あ、先に次点を1作。いつぶりだろう、久々に札幌で観た商業演劇、舞台『千と千尋の神隠し』(チケットが獲れたのは上白石萌音さんの回 2022/6/9 18:00 hitaruにて観劇)を選ばせていただきます(割とミーハーだなこいつ)

【2022年度 記憶に残った作品】※順不同

■クラアク芸術堂『ダブリンの鐘つきカビ人間』 2022/9/11 16:00 コンカリーニョにて観劇
――後藤ひろひとさんの傑作戯曲。札幌の役者さんならこの人で、と誰もが思うような主演の小林エレキさん。作品の格(という言い方はあまり好きではありませんが)に負けないキャストの熱演。諸般の事情で上演延期となっていた本作ですが、期待以上の満足度でした。

■弦巻楽団『ピース・ピース』 2022/11/20 18:00 パトスにて観劇
――弦巻作品として新たなエポックメイキングとも言える作品。静かな、深く優しい余韻。思い出すたびに、自身の人生の記憶と結びつけて反芻してしまうような心持ちになるのは、まるで好きな小説を紐解いている時のよう。「小劇場演劇は、個人的な〝出逢い〟である』という僕の持論そのままの作品でした。

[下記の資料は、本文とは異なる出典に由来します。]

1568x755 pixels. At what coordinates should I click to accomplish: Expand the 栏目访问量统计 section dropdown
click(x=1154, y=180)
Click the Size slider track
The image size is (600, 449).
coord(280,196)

■札幌座Pit『受付』 2022/4/10 14:00 ZOOにて観劇
――別役作品が好きなんですよね。あの「感覚」には定期的に浸りたいのですが、演者の方々と同様、物語に飲み込まれていく中で見えてくるというか、セリフの渦に身を任せていくうちに誘(いざな)われる世界があるのですが、その域に観客を運ぶことが演者にとっていかに難しいか。今作では、普段の配役ではあまり見られない納谷さんの一面も堪能することができました。